Светоний улыбнулся смущенно.

— Сознаюсь, сознаюсь… После того как я купил этот клочок земли, он обвел рукой воображаемые границы своего поместья, — у меня было несколько лет досуга для моих трудов. Хозяйство здесь, как видишь, небольшое, оно только в меру развлекает меня. Мне тогда казалось, что мой долг — описать для будущих поколений быт, язык, нравы нашего народа. Этого хотел и покойный Плиний.

— Говорят, ты был с ним близок?

— Да, — с легкой гордостью подтвердил Светоний, — могу сказать, что он был мне другом. Пожалуй, больше, чем другом. Он был моим постоянным советчиком, если хочешь, покровителем…

Светоний помедлил и продолжал:

— Мой характер, видимо, создан так, что нуждается в руке друга, которая бы меня направляла и подталкивала. Кроме того, я знаю, что неопытен и непрактичен в делах повседневной жизни. Думаю, этот опыт я уже не приобрету.

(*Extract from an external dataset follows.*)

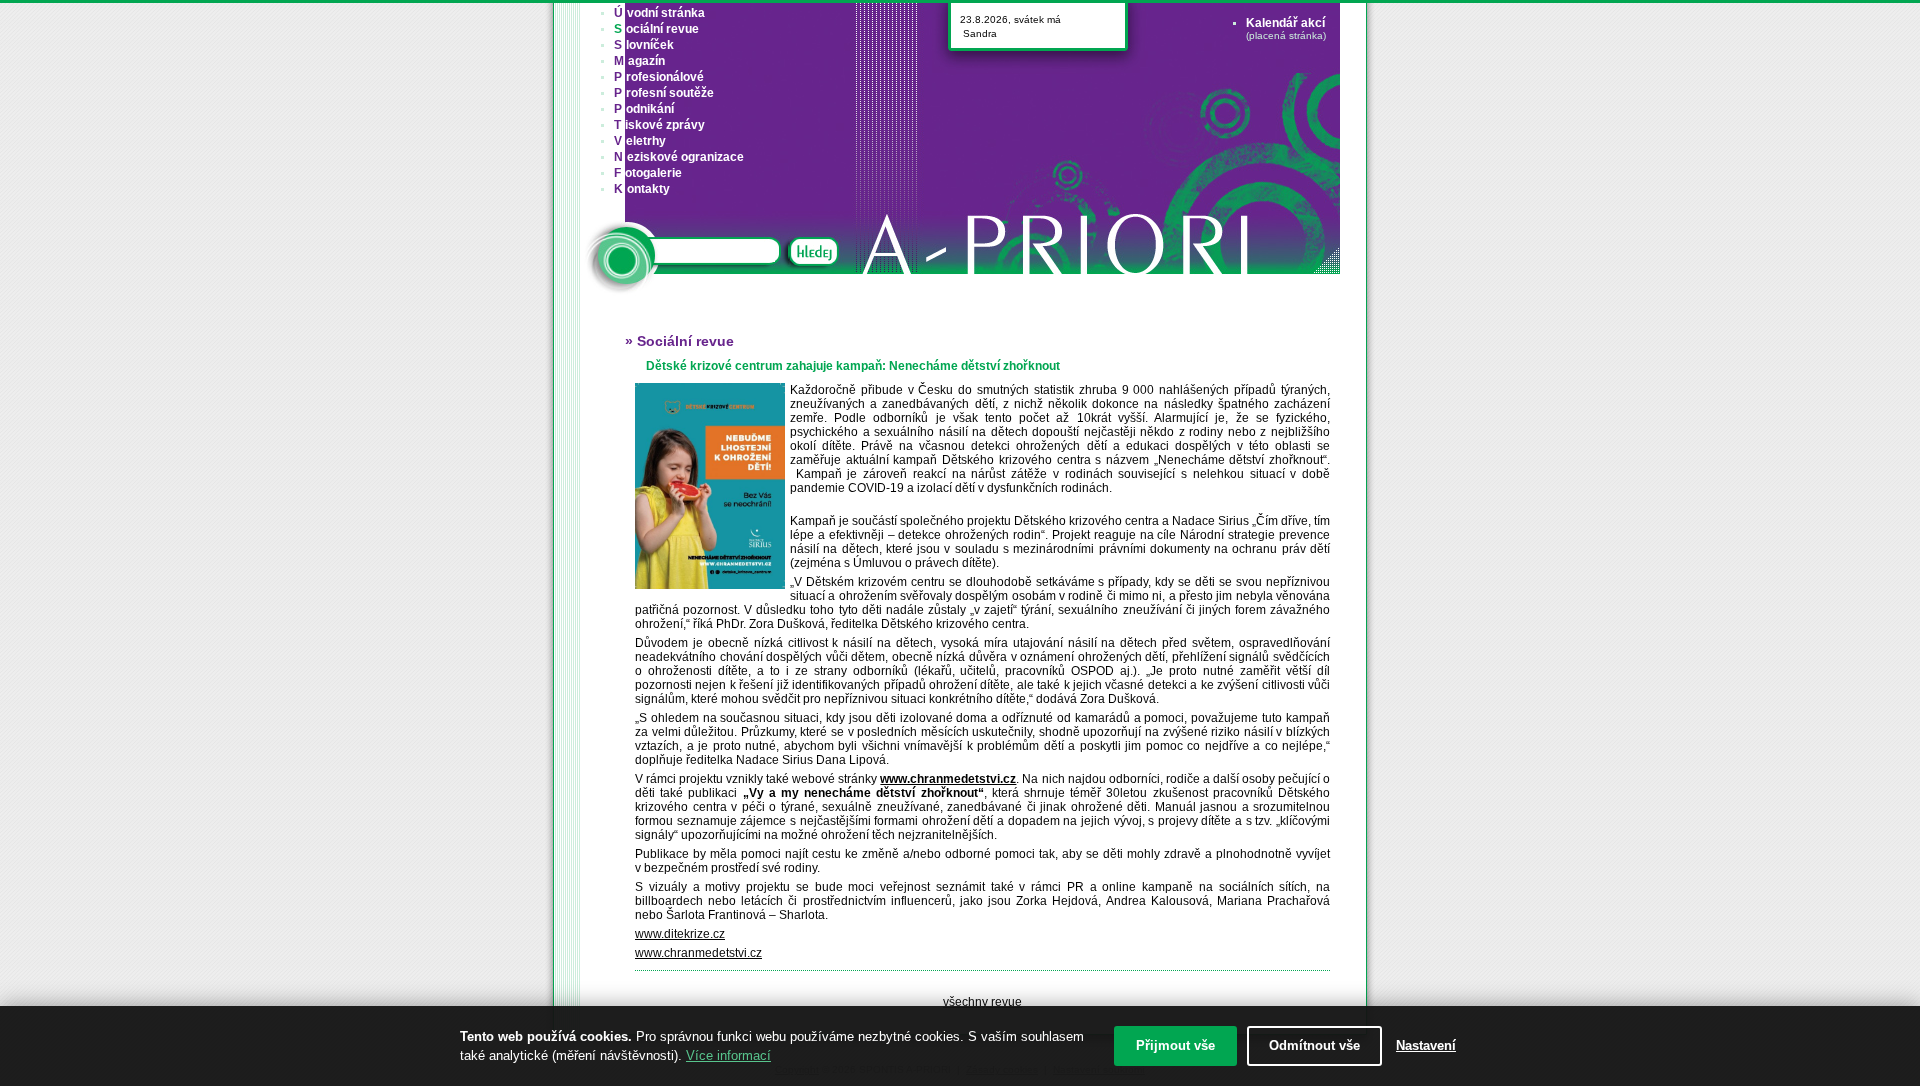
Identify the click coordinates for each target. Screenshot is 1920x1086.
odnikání (644, 109)
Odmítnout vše (1314, 1045)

— Друг мой, — сказал Лициний с неожиданным чувством и силой, — ты хорош именно таков, каков ты есть. Я бы очень не хотел, чтобы ты стал другим. Право, я люблю тебя, Светоний, и теперь больше, чем в юности. Когда я возвращался из Дакии, мне встретился в Брундизии один патриций. Он сказал, что ты не то тяжело болен, не то даже умер. Я так рад, что он солгал.

Светонию стало немного неловко. Человек сдержанный, он стеснялся выражения чувств, даже приятных ему.

— Как все же случилось, что ты поссорился с императором? — напрямик спросил Лициний. — Ведь вы, кажется, подходите друг другу: Адриан человек ученый и покровительствует наукам. К тому же, как говорят, он разумен и справедлив. Когда до меня дошла весть, что ты занял важную должность при его особе, я возблагодарил богов. Наконец-то, думал я, цезаря будут окружать люди, которые помогут ему мудро править империей.

— Мое влияние было вовсе не так велико, как тебе кажется, — сказал Светоний. — Самое большее, я ведал перепиской императора с правителями провинции и с союзниками. Я ничего не решал.

— Но ты составлял письма! Ты мог подсказать решение, мог выразить его волю по своему разумению.

— Да, это бывало, — согласился Светоний. — Но больше в частных, нерешающих вопросах. Адриан любил поручать мне дела, которые касались философов, ваятелей, художников. Я вел по этим делам всю переписку с Грецией.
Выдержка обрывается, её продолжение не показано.